ExInterlockedXxx functionality

I’ve been reviewing the WRK, and ReactOS to see how interlocked SLIST works. I’m trying to tidy up my XLIST. I see that on entry to these functions, in 32 bit mode, the sequence PUSHFD, _disable(), grab spinlock, do work, POPFD. The spinlock is grabbed in the same way as if you had called KeAcquireSpinlockAtDpcLevel(); IRQL is not raised, &c. So, I threw together this bit of code:

#define EFLAGS_IF_MASK 0x00000200
#define EFLAGS_IF_SHIFT 9

PXLIST_ENTRY InterlockedInsertTailXList(PXLIST_HEADER List,
	PXLIST_ENTRY Entry, PKSPIN_LOCK Lock) {
#if (1)
	unsigned int Flags = GetCallersEflags();
	_disable();
	KeAcquireSpinLockAtDpcLevel(Lock);
#else
	KLOCK_QUEUE_HANDLE LockHandle;
	KeAcquireInStackQueuedSpinLock(Lock, &LockHandle);
#endif
	InsertTailXList(List, Entry);
#if (1)
	KeReleaseSpinLockFromDpcLevel(Lock);
	if (Flags & EFLAGS_IF_MASK) {
		_enable();
	}
#else
	KeReleaseInStackQueuedSpinLock(&LockHandle);
#endif
	return Entry;
}

I know that there are amd64 interlocked instructions for just about everything (xor, &c.), and I’ll get around to that at some point if they are practical. I am just tinkering at the moment. Although pushfq and popfq are valid in 64 bit, Visual Studio coughs at __asm pushfq and __asm popfq. In 32 bit mode, all is OK using __asm pushfd and __asm popfd. I threw the above code together.

How bad is this?

Sorry, I need to understand how better to post code in this new web interface.

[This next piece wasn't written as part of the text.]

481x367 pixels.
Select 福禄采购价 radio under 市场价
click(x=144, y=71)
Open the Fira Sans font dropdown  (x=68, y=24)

I’ve been reviewing the WRK, and ReactOS

/rolls eyes

I don’t like seeing the WRK license terms violated, and I find ReactOS… perplexing. Let’s leave it at that.

Visual Studio coughs at __asm pushfq and __asm popfq

Well, you can’t inline assembler in the 64-bit C compiler. It’s not allowed.

Is that your issue?

How bad is this?

I’m not sure what question you’re asking, really.

I need to understand how better to post code in this new web interface.

I fixed it for you. You have two choices for formatting:

  • Write the Markdown yourself
  • Paste what you want and then select it, and apply the appropriate format from the ribbon.

Either works pretty well – but there can be odd, unanticipated, side-effect at times.

Although pushfq and popfq are valid in 64 bit, Visual Studio coughs at __asm pushfq and __asm popfq.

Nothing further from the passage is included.